While fragrant paperwhites begin blooming in water in the kitchen, the giant pile of planting mix I made following this economical recipe from Northwest Edible Life has been put to great use this weekend. I may be ¼ way through the pile, and I only made a half batch this time! Grow lights and heat mats are powered up, and I’ve spent hours filling and preparing seed trays in the garden shed, blasting great tunes as I work.
So far, seeds I’ve sown include varieties of sweet pea, lupine, dianthus, anemone, columbine, heuchera, and foxglove. My seed sources include Swallowtail, Territorial, Butchart Gardens, Baker Creek, and my own garden. With more flower seeds yet to sow, and many receiving a chilling session in my fridge, I’ll wait on all veggie seeds until the new year.

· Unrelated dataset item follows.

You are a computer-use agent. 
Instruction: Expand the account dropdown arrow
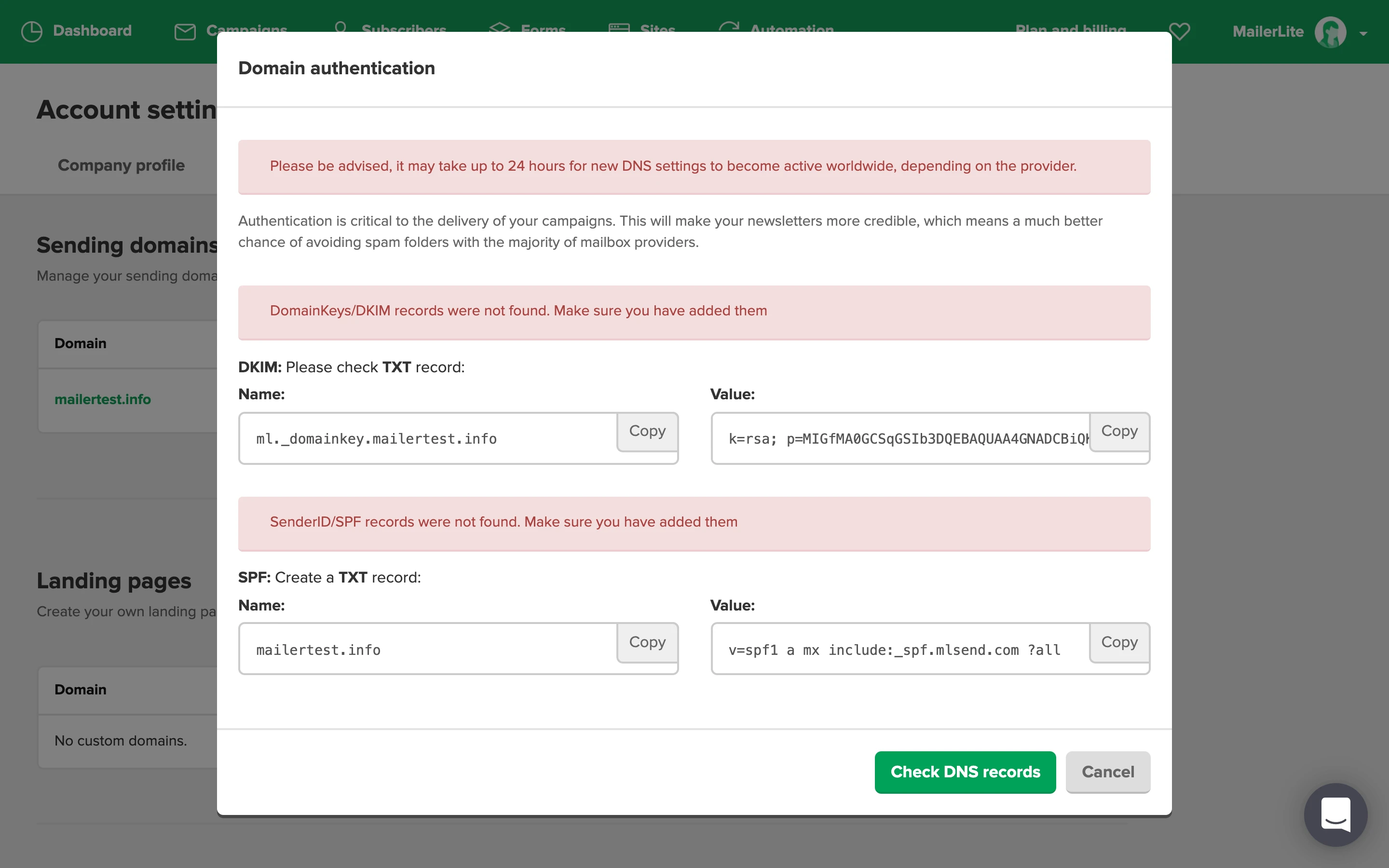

Since fall is such a great time for planting, I also added many beauties to Coppertop beds and pots this past week. These were in addition to the tulips I mentioned a few days ago. I don’t save all packages and tags, so often this blog serves as my only record of what I’ve planted. Very valuable to me! 🙂
Where Pacific Giant delphiniums have declined, I filled the remaining area in the side-of-the-garage raised bed with three more peony tubers: ‘Alba Plena’, ‘Big Ben’, and the classic ‘Sarah Bernhardt.’ This row of peony bushes is one of my favorites!

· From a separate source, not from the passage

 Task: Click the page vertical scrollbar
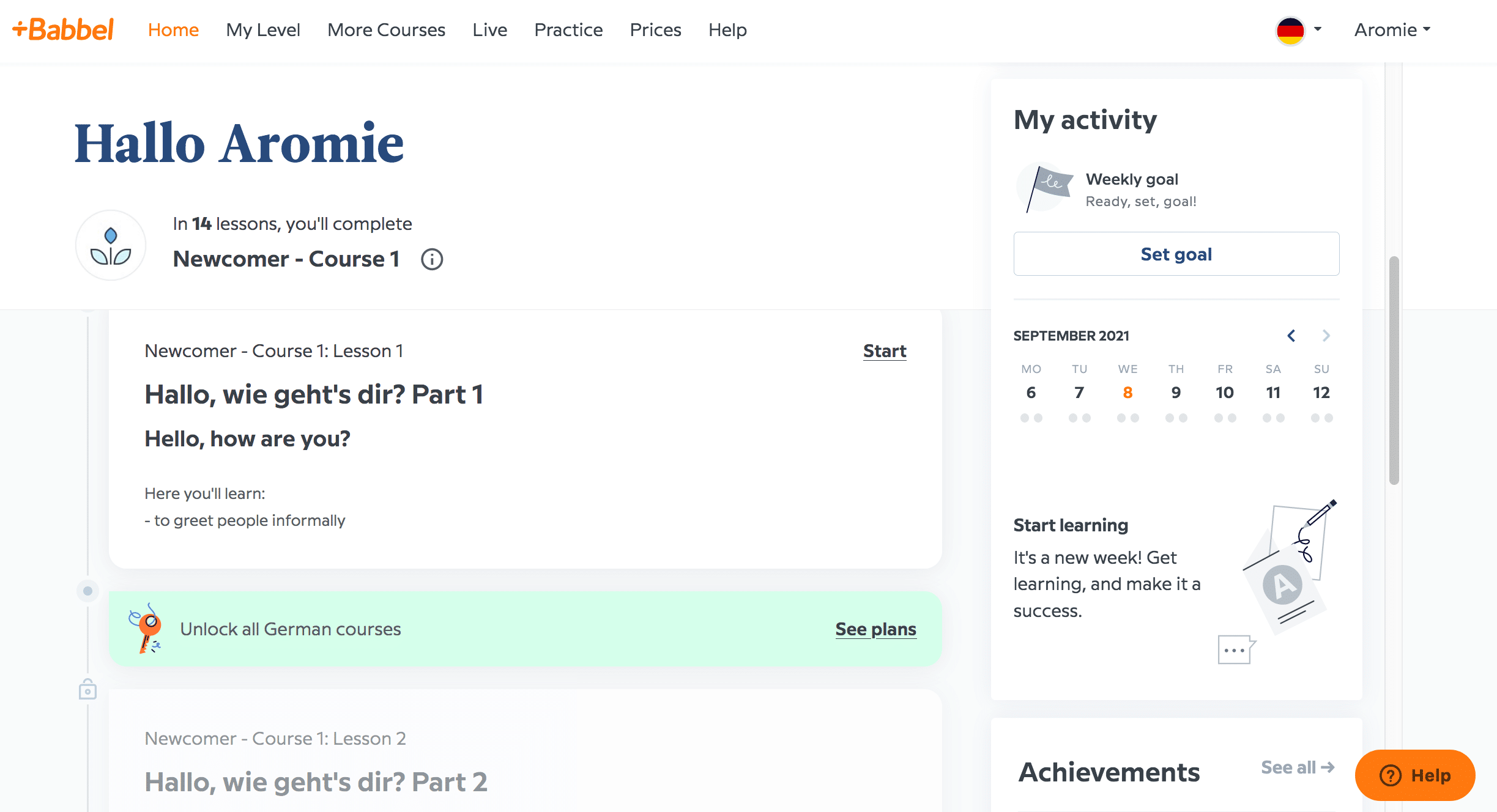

Six additional, somewhat younger peony bushes thrive around the corner from this row, pictured below.
I also added another white ‘Alba Plena’ to the raised bed atop Chicken Hill where it joins the white ‘Duchesse de Nemours’ peony which failed to bloom its first spring.
I’m a fan of cheerful large flowering crocuses or croci, and they are prolific bloomers before the narcissi and peonies appear in the side-of-the-garage bed and also along the front walkway. To bring some early spring color and joy to the deck, I planted purple ‘Flower Record,’ white ‘Jeanne d’Arc’ and smaller ‘Orange Monarch’ croci in shallow pots. One large terracotta pot packed with white ‘Acropolis’ double narcissi will sweetly scent the deck.

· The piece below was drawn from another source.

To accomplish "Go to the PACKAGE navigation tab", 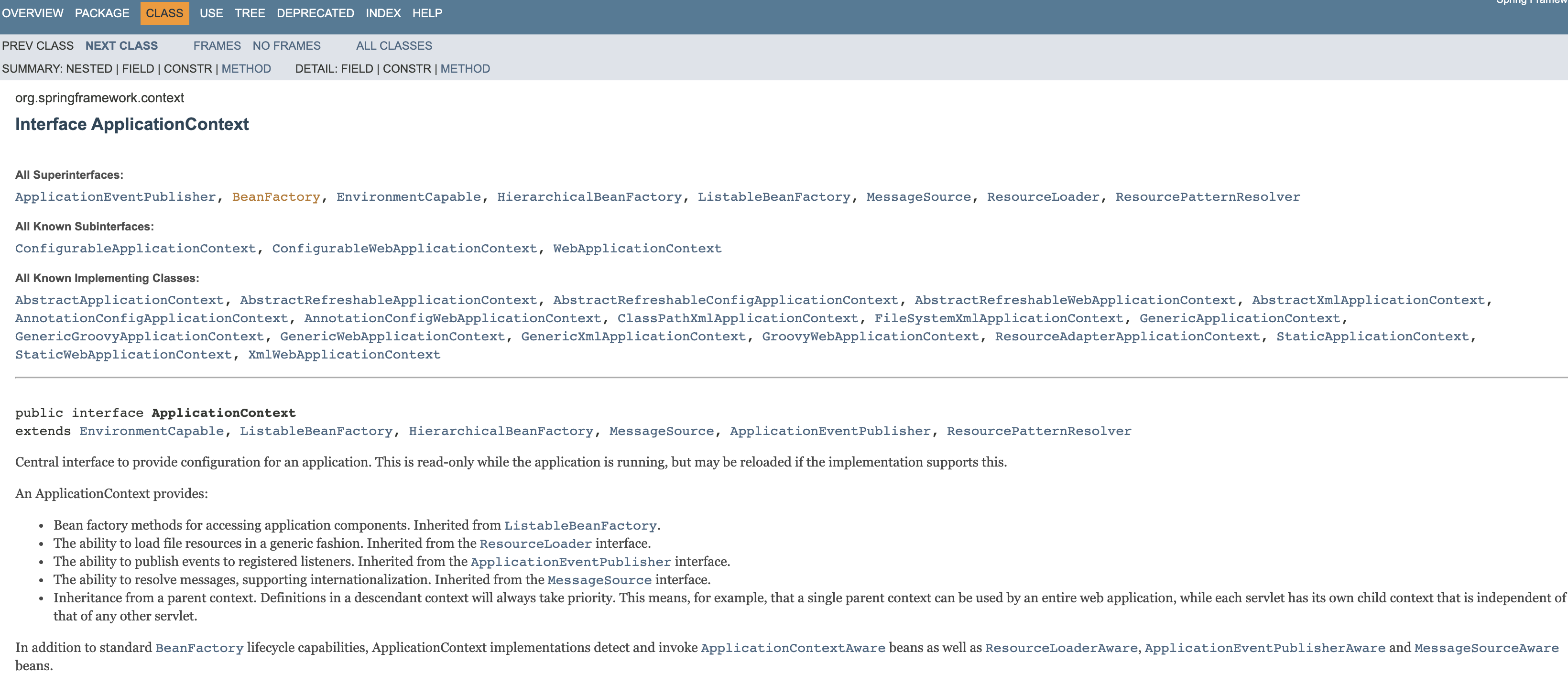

Today I planted 30 Tulipa saxatilis in the most naturalized, sunny spot I could imagine, which is on the hillside above the stream. As I love to do with bulbs, I tossed them gently in the air and planted them in clumps where they lay, careful not to lose these tiny treasures.
While it was certainly a digging weekend, later this week I’ll need to get in about 50 more purchased narcissus bulbs on the same hill and into the old foundation I uncovered in 2014. If energy permits, I’d also like to intersperse tulip bulbs saved from last year’s deck pots into the foundation. The abundance of blooms is such a welcome sight each spring.